Nicola de Main
Lecturer, BA(Hons) Fashion
Nicola de Main led the Fashion students in their Weightlessness project, and contributes to ongoing Spacewear research with Barbara Brownie.
This neckpiece was inspired by the deformation of gravitational waves as they twist into a wormhole. Gravitational waves can be depicted as a grid, allowing us to study and quantify the ways in which they are distorted by the gravity of nearby planets and other astronomical objects. The pattern, printed on laser-cut and heat-sealed layers, features a deformed grid. As the wearer travels into space, weightlessness will cause the pattern to be malformed, so that it doubles as a way of recording the precise and quantifiable distortion of the fabric.
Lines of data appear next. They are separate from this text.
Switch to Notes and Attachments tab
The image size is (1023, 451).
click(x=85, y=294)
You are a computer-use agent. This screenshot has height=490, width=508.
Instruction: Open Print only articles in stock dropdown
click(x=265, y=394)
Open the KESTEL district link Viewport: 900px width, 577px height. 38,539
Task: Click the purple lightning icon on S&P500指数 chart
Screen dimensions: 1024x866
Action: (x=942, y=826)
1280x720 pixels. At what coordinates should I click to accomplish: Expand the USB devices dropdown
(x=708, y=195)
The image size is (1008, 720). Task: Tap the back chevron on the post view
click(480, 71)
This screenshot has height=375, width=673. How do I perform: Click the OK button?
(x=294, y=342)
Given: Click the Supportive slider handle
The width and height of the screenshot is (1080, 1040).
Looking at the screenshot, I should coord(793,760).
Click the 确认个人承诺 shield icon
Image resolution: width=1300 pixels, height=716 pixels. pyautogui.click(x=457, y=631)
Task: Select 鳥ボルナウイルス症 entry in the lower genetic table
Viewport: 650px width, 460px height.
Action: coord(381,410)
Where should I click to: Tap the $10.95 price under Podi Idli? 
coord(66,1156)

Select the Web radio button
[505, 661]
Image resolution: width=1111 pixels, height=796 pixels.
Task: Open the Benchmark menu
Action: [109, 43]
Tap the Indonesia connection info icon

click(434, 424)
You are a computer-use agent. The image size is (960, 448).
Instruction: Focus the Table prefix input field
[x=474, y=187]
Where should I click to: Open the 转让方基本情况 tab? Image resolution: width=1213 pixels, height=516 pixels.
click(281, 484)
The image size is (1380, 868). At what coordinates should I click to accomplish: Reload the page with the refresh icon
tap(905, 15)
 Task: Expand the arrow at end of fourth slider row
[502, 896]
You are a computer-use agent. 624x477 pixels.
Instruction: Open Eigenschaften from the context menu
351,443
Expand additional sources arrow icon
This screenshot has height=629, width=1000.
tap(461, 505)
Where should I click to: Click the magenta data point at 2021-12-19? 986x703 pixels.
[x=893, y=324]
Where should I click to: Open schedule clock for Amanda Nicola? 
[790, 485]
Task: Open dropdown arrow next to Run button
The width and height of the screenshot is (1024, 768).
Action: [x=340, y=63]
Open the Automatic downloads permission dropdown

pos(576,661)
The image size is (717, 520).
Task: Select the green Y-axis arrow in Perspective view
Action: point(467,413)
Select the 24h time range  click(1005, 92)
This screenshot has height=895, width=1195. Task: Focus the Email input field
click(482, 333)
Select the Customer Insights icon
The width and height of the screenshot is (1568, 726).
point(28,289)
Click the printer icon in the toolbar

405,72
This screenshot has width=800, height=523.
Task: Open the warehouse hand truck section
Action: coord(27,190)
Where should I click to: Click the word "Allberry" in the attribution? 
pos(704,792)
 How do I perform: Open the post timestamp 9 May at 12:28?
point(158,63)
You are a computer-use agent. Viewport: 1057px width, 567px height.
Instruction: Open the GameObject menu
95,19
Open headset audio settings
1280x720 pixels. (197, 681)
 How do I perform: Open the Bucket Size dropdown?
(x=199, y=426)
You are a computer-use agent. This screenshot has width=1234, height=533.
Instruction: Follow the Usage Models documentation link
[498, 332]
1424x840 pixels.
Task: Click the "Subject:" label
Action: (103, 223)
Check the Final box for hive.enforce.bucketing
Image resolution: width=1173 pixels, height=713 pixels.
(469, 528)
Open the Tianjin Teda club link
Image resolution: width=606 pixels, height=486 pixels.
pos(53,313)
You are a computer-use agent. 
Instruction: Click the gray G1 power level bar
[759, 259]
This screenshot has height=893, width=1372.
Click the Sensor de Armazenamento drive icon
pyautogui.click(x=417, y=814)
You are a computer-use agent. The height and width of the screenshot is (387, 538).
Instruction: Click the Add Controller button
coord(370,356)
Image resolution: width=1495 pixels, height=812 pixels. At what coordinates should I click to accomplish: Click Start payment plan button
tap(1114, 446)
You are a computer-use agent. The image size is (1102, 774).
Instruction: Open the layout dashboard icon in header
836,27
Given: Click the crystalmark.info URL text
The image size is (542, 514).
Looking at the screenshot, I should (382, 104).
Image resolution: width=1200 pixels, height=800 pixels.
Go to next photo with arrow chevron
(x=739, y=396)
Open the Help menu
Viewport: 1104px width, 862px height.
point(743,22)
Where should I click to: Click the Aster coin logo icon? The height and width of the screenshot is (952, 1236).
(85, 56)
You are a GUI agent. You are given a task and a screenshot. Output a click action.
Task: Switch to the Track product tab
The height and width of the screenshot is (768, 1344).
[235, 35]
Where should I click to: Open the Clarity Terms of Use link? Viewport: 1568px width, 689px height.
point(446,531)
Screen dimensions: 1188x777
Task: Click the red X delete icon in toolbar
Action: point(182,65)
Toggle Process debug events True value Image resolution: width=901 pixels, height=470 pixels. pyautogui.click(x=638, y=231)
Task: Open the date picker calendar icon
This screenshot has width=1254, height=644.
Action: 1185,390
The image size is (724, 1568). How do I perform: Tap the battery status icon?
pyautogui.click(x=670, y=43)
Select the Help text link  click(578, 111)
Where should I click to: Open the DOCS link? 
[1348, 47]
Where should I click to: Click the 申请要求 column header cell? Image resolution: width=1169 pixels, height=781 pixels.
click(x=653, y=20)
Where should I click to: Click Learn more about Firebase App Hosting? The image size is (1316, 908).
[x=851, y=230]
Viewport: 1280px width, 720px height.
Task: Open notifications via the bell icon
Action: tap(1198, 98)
The colours are selected from footage of SpaceX’s Starman, a space-suited mannequin that was launched into space inside a Tesla car in February 2018. The mannequin can be seen floating through space towards Mars, with the whole Earth silently drifting behind it. Blues and grey have been sampled from the footage and applied to the pattern for the neckpiece.
When weightless, the circular sections of the neckpiece will float upwards and outwards, framing the face as if the wearer is falling through a wormhole. Toggles attached to the neckpiece offer the wearer the opportunity to control the shape and movement, for style and safety.